Entropic Thoughts

Wilks’ Tolerance Intervals

Wilks’ Tolerance Intervals

wilks-tolerance-intervals.jpg

Imagine we want to figure out what round-trip times we can expect between Sweden and New Zealand. We ping a server belonging to the University of Waikato from Stockholm, and record the following round-trip times in milliseconds.

290 388 299 290 462 292 291
293 293 308 292 292 290 294
292 333 348 292 292 293 293
292 460 408 290 350 475 290

We want to tell our friend about our experience, but we don’t want to send over this entire table. A decent way to summarise a distribution is by a tolerance interval, which means the central portion in which some fraction of the values end up. For our case, we might pick the fraction 90 %, meaning only 5 % of the data will be smaller, and 5 % will be greater than the interval.
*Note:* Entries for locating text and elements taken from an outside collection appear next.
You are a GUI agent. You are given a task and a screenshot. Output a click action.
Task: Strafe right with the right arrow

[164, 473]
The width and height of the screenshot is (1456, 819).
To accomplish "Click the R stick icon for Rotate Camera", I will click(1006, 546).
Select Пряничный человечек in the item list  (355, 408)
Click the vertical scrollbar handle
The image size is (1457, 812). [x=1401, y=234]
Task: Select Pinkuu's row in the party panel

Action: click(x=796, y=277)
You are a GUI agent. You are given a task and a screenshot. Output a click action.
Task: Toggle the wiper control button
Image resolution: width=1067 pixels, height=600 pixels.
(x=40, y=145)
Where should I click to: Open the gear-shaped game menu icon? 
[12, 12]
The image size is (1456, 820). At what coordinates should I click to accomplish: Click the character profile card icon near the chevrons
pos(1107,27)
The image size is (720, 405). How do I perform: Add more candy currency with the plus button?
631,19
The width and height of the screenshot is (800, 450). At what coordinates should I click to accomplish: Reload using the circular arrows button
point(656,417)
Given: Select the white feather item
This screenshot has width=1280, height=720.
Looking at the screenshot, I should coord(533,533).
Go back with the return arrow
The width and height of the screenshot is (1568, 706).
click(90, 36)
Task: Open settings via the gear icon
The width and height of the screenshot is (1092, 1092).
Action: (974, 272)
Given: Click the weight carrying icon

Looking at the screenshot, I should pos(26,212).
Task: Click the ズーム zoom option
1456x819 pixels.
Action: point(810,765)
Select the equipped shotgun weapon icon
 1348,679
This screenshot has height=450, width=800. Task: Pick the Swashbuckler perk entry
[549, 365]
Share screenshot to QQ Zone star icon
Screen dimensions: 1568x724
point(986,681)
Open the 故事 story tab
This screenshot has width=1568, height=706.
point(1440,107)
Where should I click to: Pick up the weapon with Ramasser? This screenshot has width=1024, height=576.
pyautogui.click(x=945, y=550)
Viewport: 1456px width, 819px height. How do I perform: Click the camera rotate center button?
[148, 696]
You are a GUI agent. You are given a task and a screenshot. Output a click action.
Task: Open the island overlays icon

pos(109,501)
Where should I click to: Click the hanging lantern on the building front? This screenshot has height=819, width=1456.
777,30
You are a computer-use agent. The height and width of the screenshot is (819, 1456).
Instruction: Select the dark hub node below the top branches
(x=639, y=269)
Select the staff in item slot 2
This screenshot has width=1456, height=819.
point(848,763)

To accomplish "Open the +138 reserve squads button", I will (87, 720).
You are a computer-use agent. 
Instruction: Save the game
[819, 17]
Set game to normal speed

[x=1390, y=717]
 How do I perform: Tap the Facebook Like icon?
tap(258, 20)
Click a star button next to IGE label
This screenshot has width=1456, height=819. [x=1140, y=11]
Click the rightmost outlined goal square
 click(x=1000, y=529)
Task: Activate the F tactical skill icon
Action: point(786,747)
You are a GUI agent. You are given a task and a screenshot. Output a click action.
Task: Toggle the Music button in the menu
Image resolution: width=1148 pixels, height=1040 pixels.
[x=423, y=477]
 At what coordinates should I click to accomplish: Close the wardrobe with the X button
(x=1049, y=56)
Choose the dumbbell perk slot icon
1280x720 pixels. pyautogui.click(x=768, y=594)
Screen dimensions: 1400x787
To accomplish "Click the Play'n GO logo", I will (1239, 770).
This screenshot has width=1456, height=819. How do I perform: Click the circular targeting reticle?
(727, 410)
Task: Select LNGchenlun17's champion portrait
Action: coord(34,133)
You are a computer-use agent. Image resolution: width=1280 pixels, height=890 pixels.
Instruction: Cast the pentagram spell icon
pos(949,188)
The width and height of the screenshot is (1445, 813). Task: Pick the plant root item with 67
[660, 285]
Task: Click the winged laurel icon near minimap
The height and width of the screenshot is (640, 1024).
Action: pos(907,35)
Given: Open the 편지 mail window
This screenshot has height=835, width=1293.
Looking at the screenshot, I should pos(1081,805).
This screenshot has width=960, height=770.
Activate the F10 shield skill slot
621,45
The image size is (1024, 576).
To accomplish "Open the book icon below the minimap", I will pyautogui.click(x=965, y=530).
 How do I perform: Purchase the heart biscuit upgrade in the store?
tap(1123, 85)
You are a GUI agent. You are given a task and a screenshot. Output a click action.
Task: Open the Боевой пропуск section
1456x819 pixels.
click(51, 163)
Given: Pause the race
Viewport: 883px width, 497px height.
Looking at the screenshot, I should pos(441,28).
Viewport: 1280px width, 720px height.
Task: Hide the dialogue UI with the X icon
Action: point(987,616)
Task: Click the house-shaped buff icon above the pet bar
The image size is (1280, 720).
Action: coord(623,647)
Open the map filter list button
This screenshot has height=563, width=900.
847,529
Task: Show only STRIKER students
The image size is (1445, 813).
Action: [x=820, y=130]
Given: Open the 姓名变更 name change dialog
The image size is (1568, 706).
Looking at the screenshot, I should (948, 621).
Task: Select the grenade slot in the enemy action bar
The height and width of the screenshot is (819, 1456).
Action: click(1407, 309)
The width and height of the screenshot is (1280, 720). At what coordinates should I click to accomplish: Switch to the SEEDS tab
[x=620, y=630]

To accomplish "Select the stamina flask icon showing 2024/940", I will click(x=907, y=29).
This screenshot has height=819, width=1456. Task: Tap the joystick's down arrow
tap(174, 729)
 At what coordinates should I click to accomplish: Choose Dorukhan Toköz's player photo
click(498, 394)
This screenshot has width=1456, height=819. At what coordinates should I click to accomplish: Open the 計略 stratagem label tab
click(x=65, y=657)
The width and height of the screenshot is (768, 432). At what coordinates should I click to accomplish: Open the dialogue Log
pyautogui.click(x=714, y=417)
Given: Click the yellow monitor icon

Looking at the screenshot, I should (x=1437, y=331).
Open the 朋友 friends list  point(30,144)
What many people then do is compute a mean and a standard deviation and give a range that is 1.645 standard deviations on either side of the mean – this corresponds to a 90 % tolerance interval on the normal distribution when parameters are fully known. With mean and standard deviation computed from the above, we get 226–421 ms.1 324 ± 1.645 × 59 ms.

If we’re careless, we might tell our friend that 90 % of the time, we get round-trip times of 226–421 ms.


But that’s ridiculous. I’m fairly sure 226 ms never happens, since 290 ms is consistently the floor in the sample above. And well over 5 % of values in our sample are greater than 406 ms; almost 11 % of them are.

A perhaps more intuitive solution would be to use the 5 % and 95 % quantiles in the sample data. For that, we first need to sort the data by size.

290 290 290 290 290 291 292
292 292 292 292 292 292 293
293 293 293 294 299 308 333
348 350 388 408 460 462 475

Since this is 28 sample values, we compute the fifth percentile to be the 28×0.05 = 1.4th value from the start, and the 95th percentile to be the 1.4th value from the end. This means we will interpolate the lower bound between the first two numbers (290 and 290, yielding, well, 290 ms), and the upper bound between the two last values (462 and 475, yielding 470 ms).

Maybe, then, we can say the 90 % tolerance interval is 290–470 ms? This is much better.


But there’s something that feels wrong about both of the above methods: they do not account for the size of our sample. We have collected 28 values, but what if there were only 10? Would that be enough to determine a tolerance interval we could rely on? Intuition says no – we’re running the risk of having only collected central values, and underestimating the tolerance interval significantly.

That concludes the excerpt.